• [SELECTED TEXT]
[Start of section]

Oct 23, 2007 8:26 am US/Central
3 South Suburban Teens Catch 'Superbug'
Schools Hasten To Clean Up After Drug-Resistant Bacterium Is Found
EVERGREEN PARK, Ill. (STNG) ―
South suburban schools were scrambling to do extra cleaning after several cases of drug-resistant staph infection were reported in the area.
School administrators also were reaching out to parents with information about how to prevent infection after two children at Evergreen Park schools and a Midlothian boy were stricken with methicillin-resistant Staphylococcus aureus, or MRSA.
Several other cases of the potentially deadly infection have been reported in the Chicago metropolitan area in recent weeks, and one 17-year-old in Virginia died from the illness last week.
Many schools, like those in Kirby School District 140 in Tinley Park, were sending information home to parents and ramping up custodial routines.
Schools in Frankfort, Oak Forest, Olympia Fields, Midlothian and Worth were taking similar measures in reaction to recent news about staph outbreaks.
But public health officials said scrubbing down schools only is part of the solution.
Public health officials said good hygiene, particularly hand-washing, is the best front-line defense against the "superbug." In the absence of hot water and soap, alcohol-based sanitizers also can be used.

[End of section]

• [INSTRUCTIONS]
1. According to the news article, what do public health officials consider the best front-line defense against the "superbug"?
2. Duplicate the news article word for word from "Several other cases" to "of the solution.".
The data comes from a separate source unrelated to the news article.

• [THE DATA]
[Start of section]

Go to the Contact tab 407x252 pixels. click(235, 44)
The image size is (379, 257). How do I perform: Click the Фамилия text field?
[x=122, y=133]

[End of section]

• [YOUR WRITTEN ANSWERS]
1. Good hygiene, particularly hand-washing.

2.
Several other cases of the potentially deadly infection have been reported in the Chicago metropolitan area in recent weeks, and one 17-year-old in Virginia died from the illness last week.
Many schools, like those in Kirby School District 140 in Tinley Park, were sending information home to parents and ramping up custodial routines.
Schools in Frankfort, Oak Forest, Olympia Fields, Midlothian and Worth were taking similar measures in reaction to recent news about staph outbreaks.
But public health officials said scrubbing down schools only is part of the solution.